Exercise: In the entries below, every line that contains "icon" must be located and copied.

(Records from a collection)
=====

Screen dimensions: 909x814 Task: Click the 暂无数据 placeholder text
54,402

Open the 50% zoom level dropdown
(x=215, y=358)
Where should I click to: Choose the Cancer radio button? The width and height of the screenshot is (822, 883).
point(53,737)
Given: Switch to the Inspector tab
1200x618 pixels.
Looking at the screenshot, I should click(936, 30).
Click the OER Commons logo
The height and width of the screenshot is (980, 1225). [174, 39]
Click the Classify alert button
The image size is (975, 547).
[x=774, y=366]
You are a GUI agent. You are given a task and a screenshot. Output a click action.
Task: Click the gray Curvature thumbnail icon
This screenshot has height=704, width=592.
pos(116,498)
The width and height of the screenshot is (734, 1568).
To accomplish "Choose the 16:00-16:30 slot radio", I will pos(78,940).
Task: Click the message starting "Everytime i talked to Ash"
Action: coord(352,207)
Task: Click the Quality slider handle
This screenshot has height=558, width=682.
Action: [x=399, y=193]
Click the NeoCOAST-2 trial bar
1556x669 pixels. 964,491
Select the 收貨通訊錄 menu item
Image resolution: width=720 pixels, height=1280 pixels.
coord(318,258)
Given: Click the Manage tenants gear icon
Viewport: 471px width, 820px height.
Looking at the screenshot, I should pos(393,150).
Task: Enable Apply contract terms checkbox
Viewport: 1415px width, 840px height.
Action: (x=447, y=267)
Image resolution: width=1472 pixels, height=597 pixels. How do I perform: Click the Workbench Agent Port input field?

=====

Answer section:
Task: Click the gray Curvature thumbnail icon
Given: Click the Manage tenants gear icon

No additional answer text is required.